▶ Text to read
..........

Why should the Soviets be concerned about this? They were running things in their part of Germany, but their part of Germany was not going to threaten anyone, while western Germany might. If western Germany became too strong, then there was no telling what that country would do. The West Germans' main goal would be the reunification of their country, freeing their eastern brothers from the yoke of Communist rule. As long as they were relatively weak and dependent on Western powers for protection, there was not a lot the West Germans could do no matter how they felt. But if they became strong, they would be in a position to pursue a more independent policy, threatening, for example, to intervene in the event of an uprising in the east. That was the standard scenario.

The West, by claiming that the Russians were the ones who were reneging on the agreements to run Germany as a unit, was, in fact, telling the Germans, “We sympathize with your goals. We are on your side.” They were pointing a finger at the Russians and saying to the Germans, “It is the Russians who are responsible for the fact that you were divided, not us.” For the Russians this meant, and we have some evidence of this, that American power, the power of the West as a whole, was being put behind West Germany. We were in a bargaining war to bring the Germans over to our side; we had to support their national goals. American power was being used to sustain this German revisionist policy, and there was no telling how far it would go. Although the Soviets could accept philosophically the idea that Germany was going to be divided and that West Germany was going to be organized without them, they could not accept that West Germany was being organized against them, pointed against them.

If the shift in American policy is then a crucial factor in terms of the origins of the Cold War (these events happened in 1946, just as the Cold War was beginning), the German issue lies at the heart of the story in 1946. So you have to ask what is going on with the Americans. Why did they change their mind? Here I move a bit onto thin ice because we are dealing with James Byrnes who liked to make policy on his own and did not like to document things on paper. He did not like to consult with people in committee meetings where records of those meetings were kept and are now available to historians. We do not know for sure what was going on inside this guy's mind, so we have to speculate to a certain degree.

I have a theory about Byrnes, but it is only a theory and not something that I would ever present as absolutely true. My theory is that the American shift, Byrnes' shift, took place in two stages: one, in late 1945, at the end of Potsdam in August until the end of the year, and the second phase in early 1946. The formal policy of the Americans from the very start was that they were in favor of Potsdam and of running Germany as unit. This policy was pursued by General Clay pursued in his dealings with the other allied commandants in Berlin. The question is: if Byrnes had reached a meeting of the minds with Stalin about basically accepting the division of Germany, why would he have allowed this kind of thing to go on? And the answer I give is that, in the first phase especially, this has to do with the domestic politics of the issue. Many people from all across the political spectrum thought that it was important for Germany to be run as a unit. There were people on the Right who said it was terrible to imagine consigning 17 million Germans to the horrors of Communist rule in the east and people on the Left who said it was important to try to run Germany as a unit because it was like a laboratory, a test case for whether America and Russia could get along in the future. There were also Wilsonians who said that spheres of influence are terrible and that national self-determination was an absolute basic right, and if you did not support that right, then you were screwing everything up. Byrnes thought, “Why confront all this opposition head on?.” This is my speculation. “Let these people have their chance. Let the unitary policy be allowed to proceed. It's going to collapse, but let these people bang their heads on the hard rocks of political reality. I don't want to have to pay the political price. I don't want to have to take a beating.” So, Byrnes thus let the thing go on in 1945.

..........

▶ Entries provided
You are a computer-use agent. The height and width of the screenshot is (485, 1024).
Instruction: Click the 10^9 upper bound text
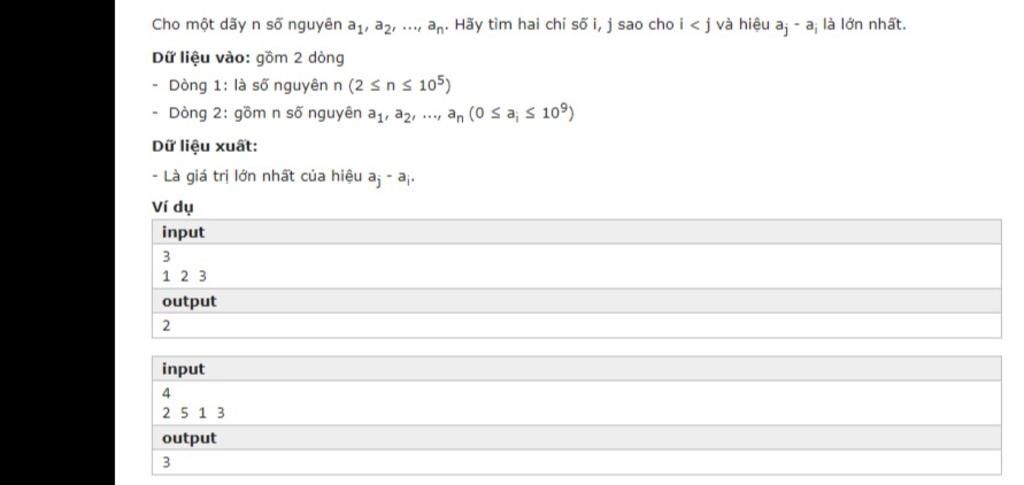555,112
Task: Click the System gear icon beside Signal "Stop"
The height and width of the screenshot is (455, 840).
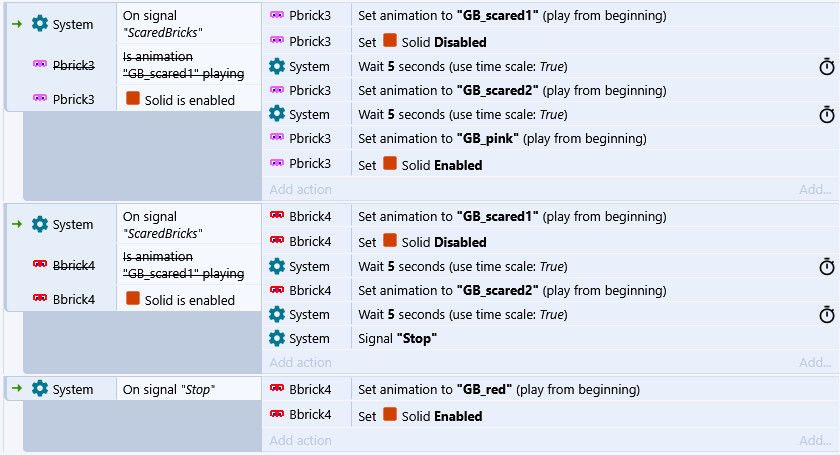Action: tap(277, 338)
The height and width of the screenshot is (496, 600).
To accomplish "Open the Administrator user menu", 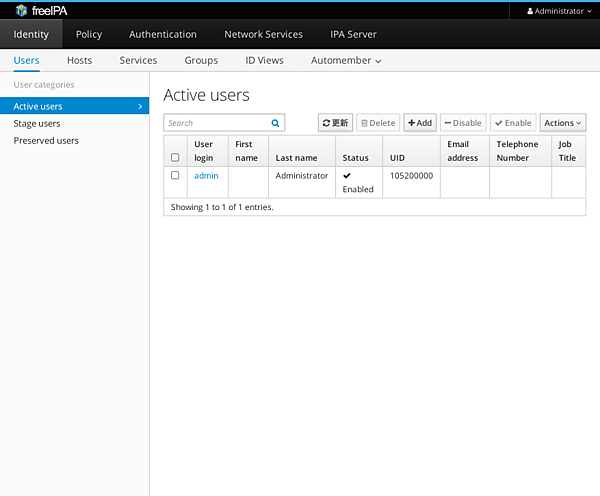I will (558, 11).
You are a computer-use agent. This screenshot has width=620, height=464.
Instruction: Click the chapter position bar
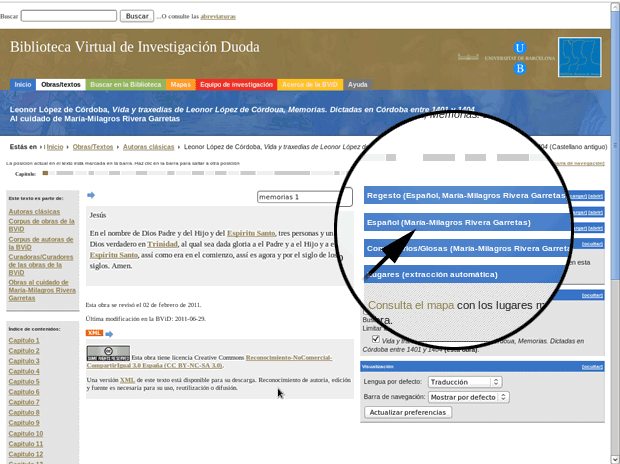point(200,173)
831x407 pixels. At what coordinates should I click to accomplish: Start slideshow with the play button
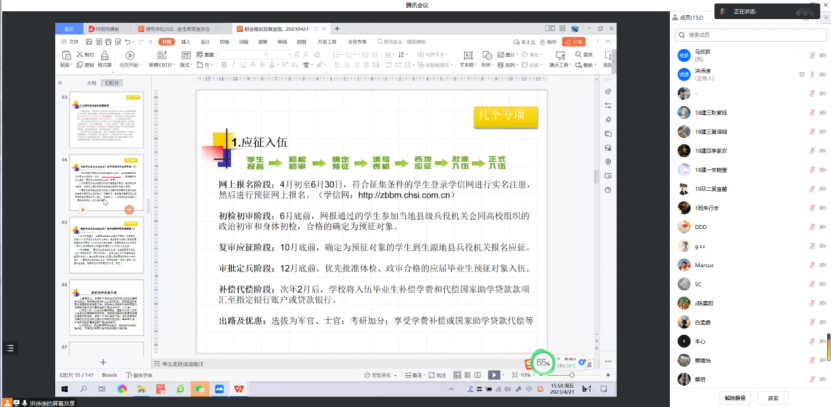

..........

▶ Work to complete
Can you write the next part of the lecture on James Byrnes and the division of Germany, picking up after its final sentence?

▶ Exercise result
1946 was a different story. Byrnes allowed the policy to continue even though it was now creating serious problems between East and West. My assumption is that if he allowed it to continue, and he could have headed it off, this could only be because he wanted it to continue. Why did he want it to continue? Because a whole new sense of the Soviets had taken shape by the end of 1945 and the beginning of 1946. What did this have to do with their policy in Europe? Nothing. We accepted Soviet control of their half of Europe, the areas that their armies occupied at the end of the war. We got angry at what they were doing in their south—in the Middle East, Turkey, and Iran. Their actions went beyond their sphere of influence in Eastern Europe.

The feeling was that we tried to work things out with them on a businesslike basis, but these people would only respect one thing: force. American force had to be brought to bear. How do you do that? By stirring up opinions at home by portraying the Soviets in such morally charged terms as aggressive, impossible to deal with, and so on. Not only did opinion at home have to be aroused, but also the Germans had to be won over because the fate of Germany was not going to be decided by those tiny armies of occupation. It would be decided by the sympathies of the Germans themselves. We very much wanted the Germans to be on our side so we had to say we were against division of their country, and that it was the other people—the Russians—who were the enemies of Germany’s national rights.

This shift in American policy was not rooted in a sense of strength, but rather in a sense of weakness. The Americans did not have enough power to accomplish what they wanted to do without resorting to such tactics. They felt that they had to generate power by mobilizing the opinion against the Russians.

That is the dynamic of the Cold War and how I see the Cold War really beginning. It continued into the early and late 1950s and even the early 1960s. The issue of German power, which came to mean the question of Germany's nuclear capability, to my mind lies at the heart of this whole story. It is only when that issue is resolved that we can see a more or less stable system coming into being.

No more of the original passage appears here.